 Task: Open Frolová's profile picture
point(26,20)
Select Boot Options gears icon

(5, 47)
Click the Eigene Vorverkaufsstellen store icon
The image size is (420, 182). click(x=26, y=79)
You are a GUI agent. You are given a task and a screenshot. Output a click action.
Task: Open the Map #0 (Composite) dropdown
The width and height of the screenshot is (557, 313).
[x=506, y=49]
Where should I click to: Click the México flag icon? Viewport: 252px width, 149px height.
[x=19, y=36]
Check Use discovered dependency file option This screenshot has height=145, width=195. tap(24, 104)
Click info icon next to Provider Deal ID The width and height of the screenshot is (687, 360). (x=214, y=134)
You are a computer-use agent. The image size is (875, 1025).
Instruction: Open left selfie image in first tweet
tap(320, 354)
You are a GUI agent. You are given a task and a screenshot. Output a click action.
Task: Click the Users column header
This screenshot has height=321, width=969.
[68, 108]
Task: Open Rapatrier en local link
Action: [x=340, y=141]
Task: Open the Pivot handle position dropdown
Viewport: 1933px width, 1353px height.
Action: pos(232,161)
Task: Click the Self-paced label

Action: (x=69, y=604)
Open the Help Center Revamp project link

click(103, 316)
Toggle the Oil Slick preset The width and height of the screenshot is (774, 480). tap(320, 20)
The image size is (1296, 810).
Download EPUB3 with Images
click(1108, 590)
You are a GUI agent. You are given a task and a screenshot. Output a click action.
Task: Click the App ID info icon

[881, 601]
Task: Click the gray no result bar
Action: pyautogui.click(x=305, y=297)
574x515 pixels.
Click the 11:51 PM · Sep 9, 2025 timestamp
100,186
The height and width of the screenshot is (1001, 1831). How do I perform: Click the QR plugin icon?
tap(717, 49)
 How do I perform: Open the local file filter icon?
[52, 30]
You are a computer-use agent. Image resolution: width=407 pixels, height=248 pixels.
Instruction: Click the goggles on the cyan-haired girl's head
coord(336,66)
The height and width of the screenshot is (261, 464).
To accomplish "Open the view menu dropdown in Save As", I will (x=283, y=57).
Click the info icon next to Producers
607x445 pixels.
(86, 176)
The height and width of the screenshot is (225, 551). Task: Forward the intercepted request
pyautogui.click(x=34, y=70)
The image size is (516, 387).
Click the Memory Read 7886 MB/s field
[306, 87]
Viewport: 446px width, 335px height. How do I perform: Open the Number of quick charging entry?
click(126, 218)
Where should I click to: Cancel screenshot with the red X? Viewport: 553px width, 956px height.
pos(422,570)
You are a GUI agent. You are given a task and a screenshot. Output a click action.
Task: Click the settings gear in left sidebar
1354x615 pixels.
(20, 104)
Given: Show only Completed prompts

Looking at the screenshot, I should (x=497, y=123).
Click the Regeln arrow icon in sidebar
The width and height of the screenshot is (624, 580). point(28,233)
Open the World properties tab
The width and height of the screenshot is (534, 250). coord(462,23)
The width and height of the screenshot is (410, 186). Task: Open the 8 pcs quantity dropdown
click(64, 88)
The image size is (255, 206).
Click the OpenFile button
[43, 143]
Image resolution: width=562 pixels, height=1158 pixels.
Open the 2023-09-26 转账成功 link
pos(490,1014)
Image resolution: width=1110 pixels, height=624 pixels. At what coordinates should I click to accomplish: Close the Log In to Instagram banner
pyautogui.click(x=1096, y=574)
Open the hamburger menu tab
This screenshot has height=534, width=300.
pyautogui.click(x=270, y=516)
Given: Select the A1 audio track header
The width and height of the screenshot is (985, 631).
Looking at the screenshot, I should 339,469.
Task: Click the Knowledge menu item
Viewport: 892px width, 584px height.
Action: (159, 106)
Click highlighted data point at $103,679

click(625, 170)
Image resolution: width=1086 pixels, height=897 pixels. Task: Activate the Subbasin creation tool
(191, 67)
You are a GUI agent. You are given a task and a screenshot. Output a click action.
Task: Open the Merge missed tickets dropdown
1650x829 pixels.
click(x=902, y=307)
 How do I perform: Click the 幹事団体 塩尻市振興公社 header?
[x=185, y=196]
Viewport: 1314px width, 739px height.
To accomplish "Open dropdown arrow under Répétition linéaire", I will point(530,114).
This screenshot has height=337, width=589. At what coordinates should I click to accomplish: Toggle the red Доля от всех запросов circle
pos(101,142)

**Problem description**
Find every line in the rows above that contains the word "info", and copy each of those lines. Only matches with the same upper and lower case count.

**Task solution**
Click info icon next to Provider Deal ID The width and height of the screenshot is (687, 360). (x=214, y=134)
Task: Click the App ID info icon
Click the info icon next to Producers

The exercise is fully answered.